A question about the increasing demand for government services for seniors is among the 12 that may be asked Sept. 24 during a debate between recall election candidates, debate sponsors said Wednesday.

The debate, scheduled for 6 p.m. to 7:30 p.m. at the California State University at Sacramento, is expected to include the top five candidates seeking to replace Gov. Gray Davis if he is recalled: Lt. Gov. Cruz Bustamante, Peter Camejo, Arianna Huffington, state Sen. Tom McClintock and Arnold Schwarzenegger.

Unlike most political debates, the one sponsored by the California Broadcasters Association will feature questions that have been provided to the candidates in advance.

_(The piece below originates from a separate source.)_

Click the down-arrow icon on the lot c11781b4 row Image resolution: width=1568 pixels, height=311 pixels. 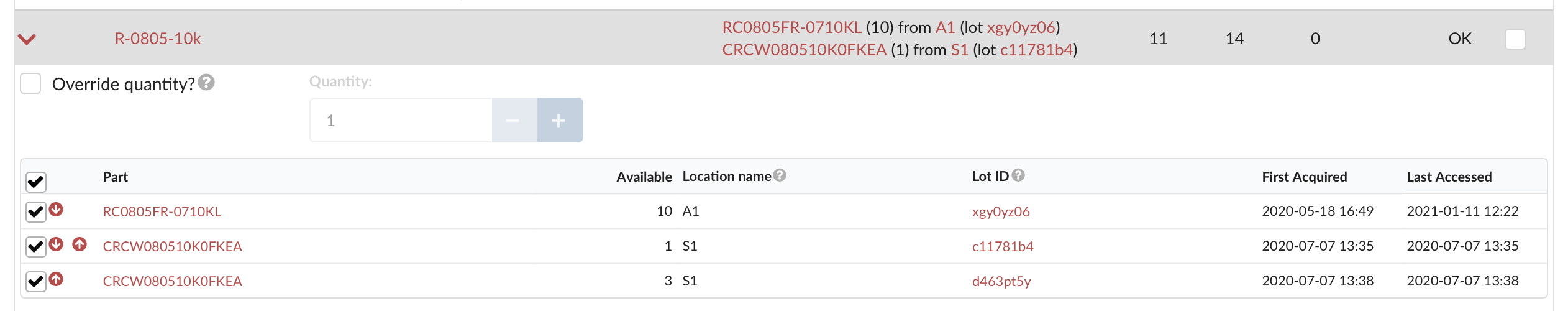(x=56, y=244)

CBA released a list of the 12 questions that may be asked. The questions, submitted by the public, will be asked in a random order. Because of the debate’s 90-minute time limit, it’s possible that not all 12 will be addressed, CBA indicated.

The senior-related question is:

“As our population continues to age, the demand for government services to seniors will increase dramatically during the next decade. What do you intend to do to proactively manage this demand?”

“The questions are being provided in advance to the public, the media and the candidates in order to spur public discussion about the topics prior to the debate and initiate a dynamic interaction among candidates,” the radio and television broadcasters’ group said in a news release.

“This radical idea was mine,” Sacramento Bee columnist Daniel Weintraub wrote on his Web site.

“The risk is that the candidates, knowing the questions, will memorize answers to make themselves look good,” Weintraub wrote. “But anyone who has ever watched a political debate knows that this happens anyway, as the candidates’ staffs can usually predict with 99 percent accuracy what is coming. Now the public will be in on the secret as well, and the hope is that this will generate broad discussion of the issues in advance and raise the viewers’ expectations for the answers.”

Asked in several recent interviews about his decision to skip all other debates, Schwarzenegger has referred to the Sept. 24 meeting as the “Super Bowl” of the debates, and has characterized the others as being insignificant.

On Sept. 17, Schwarzenegger declined to appear at a debate in Los Angeles, choosing instead to appear on Larry King’s show, which was filmed in a studio across the street from the debate hall.

During the debate, Bustamante suggested that the other four major candidates challenge Schwarzenegger’s strategy by skipping the formal CBA event and instead engaging in a traditional debate — without questions provided in advance — just outside the venue at CSUS. Camejo, Huffington and McClintock all indicated support for such a plan, according to statements reported in the San Francisco Chronicle.

CBA debate participants were selected based on their standing in various statewide polls, the association indicated.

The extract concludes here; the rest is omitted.